Jim Courtney | September 12, 2006 12:15 AM

This is the second post in a series reviewing wireless devices in the emerging Personal Handheld Assistant space; the ultimate aim is to identify roles that Skype can play in this market of converged functionality devices. This is a special post in the series that was triggered by a VON Fall 2006 session. Links to other posts in this series are available at the end of this post.

Monday afternoon I attended the first Fall VON plenary session: IM: The State of Presence featuring a panel of executives and managers from the GYMAS-five representing over 90% of the IM usage worldwide. Carl Ford ran his usual vibrant Q&A format, offering each member of the panel an opportunity to provide commentary on several topics surrounding IM and where it is going. It was a very informative and stimulating discussion overall.

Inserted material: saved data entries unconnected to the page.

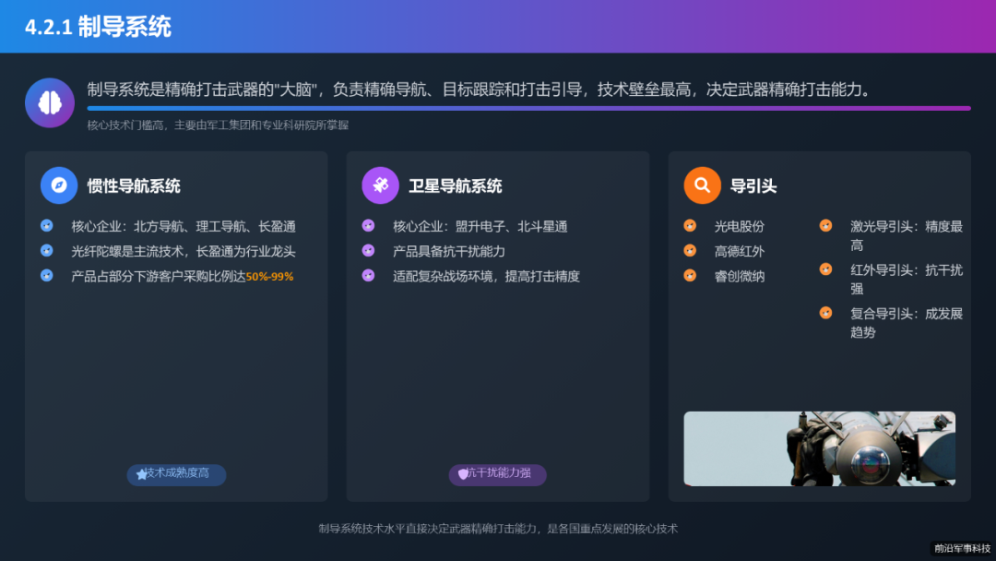Screen dimensions: 996x561
Task: Select the footer text about 制导系统技术水平
Action: point(496,529)
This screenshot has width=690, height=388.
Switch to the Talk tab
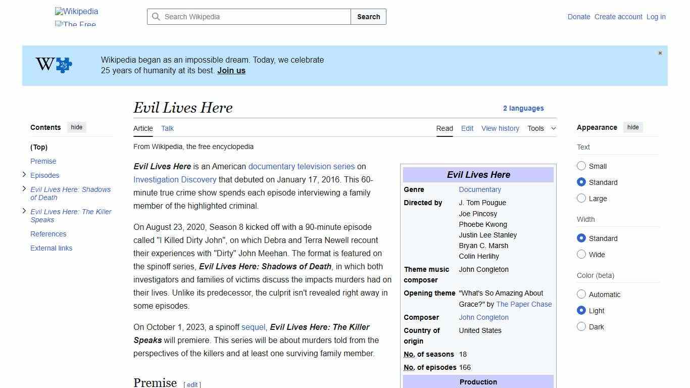(x=167, y=128)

One major direction for IM is the extension of IM's access and reach by its incorporation into wireless devices. We heard about many of the issues that challenge the ability to provide seamless wireless IM clients, including login barriers, coverage and the relatively high cost of data services.

But the session confirmed a belief I had started to hold about a month ago during my evaluation of several wireless platforms. In particular, my evaluation of one Skype WiFi phone demonstrated to me the futility of providing such a device:

  • The battery life was about eight to twelve hours in standby mode
  • It could not handle DTMF tones
  • The basic clock would arbitrarily drop a couple of hours
  • It provides the presence functionality of Skype's IM client but no text chat capability
  • Skype was the only application that runs on the device
  • While the Skype client provides Skype names and the Contacts' other phone numbers (if available via the Contact's registration), there is no address, email or other information such as provided by synchronization with Outlook.
  • They would only work in open access WiFi zones; they would not work in WiFi hotspots requiring a browser-based logon.
  • They were purely engineering toys that demonstrated one could make the concept work but they badly needed an experienced wireless phone product manager to get the feature set right.
  • In a market of multi-function devices in a similar price range, a Skype-dedicated device could not be price justified.

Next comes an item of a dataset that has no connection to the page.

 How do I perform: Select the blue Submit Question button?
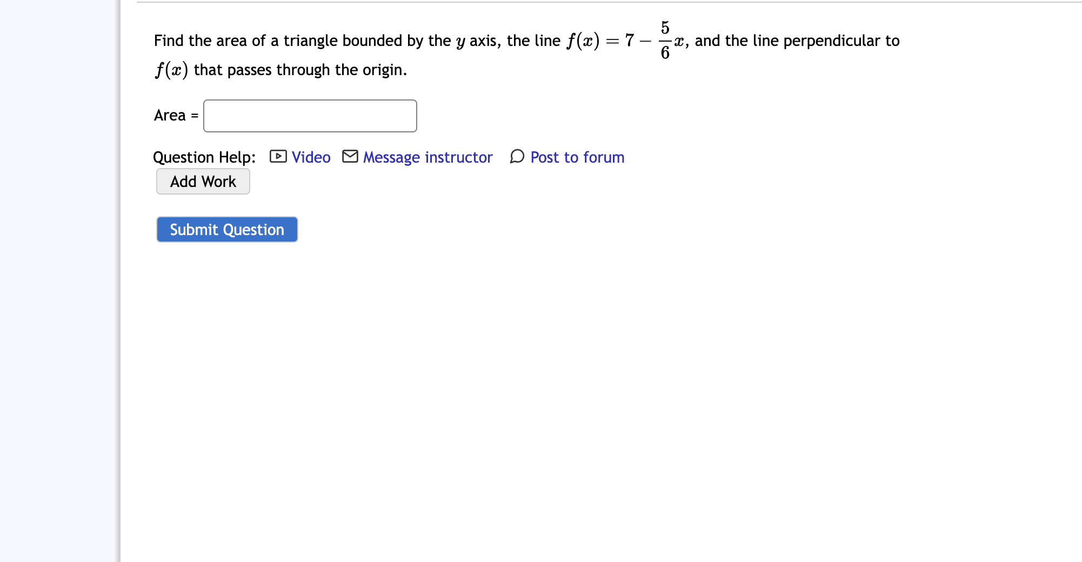[226, 229]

I came away with the feeling that, while they perform more or less as advertised, Skype WiFi phones are nothing more than a prototype engineering demonstration of Skype on a wireless platform.  Certainly they would have a very limited market -- maybe in enterprises that wanted to provide "walled garden" communications amongst geographically disbursed nomadic employees. But they certainly are not a wireless phone that will gain broad consumer acceptance and market share of any significance.

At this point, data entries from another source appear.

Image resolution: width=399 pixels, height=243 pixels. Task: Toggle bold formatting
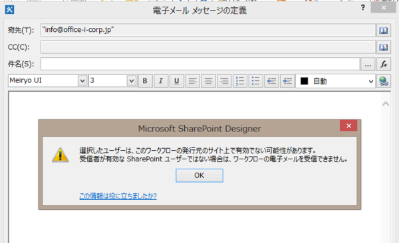(145, 81)
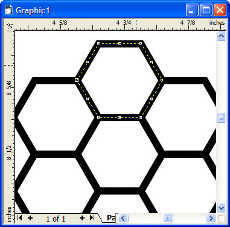Viewport: 230px width, 227px height.
Task: Click the Graphic1 document icon in title bar
Action: click(9, 10)
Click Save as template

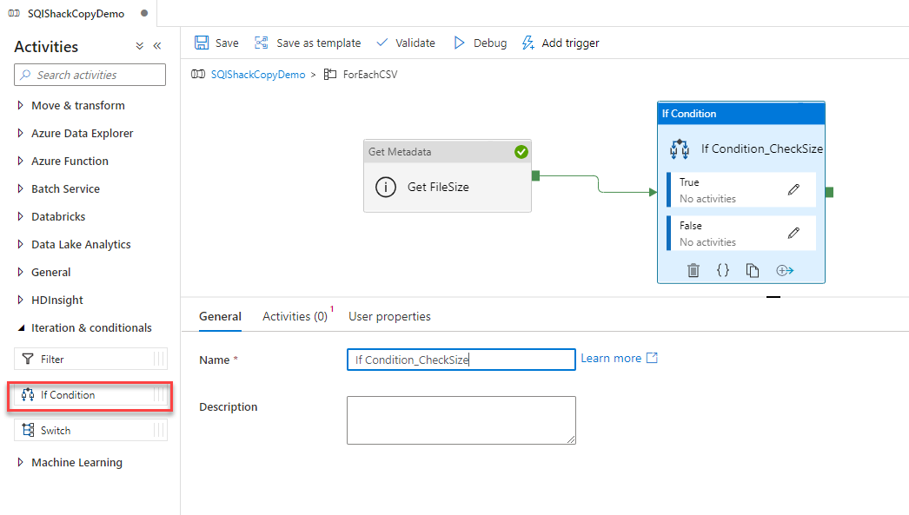tap(308, 43)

Combining this experience with my experience with Nokia N-series phones, the Blackberry and Skype for Mobile on the Dell Axim I have to recommend that Skype drop the concept of a dedicated Skype WiFi phone and focus their efforts on getting Skype incorporated into those other wireless platforms. (It is for this reason that I did not bother to mention which brand of Skype WiFi phone I evaluated; it's the entire product concept that is a problem.)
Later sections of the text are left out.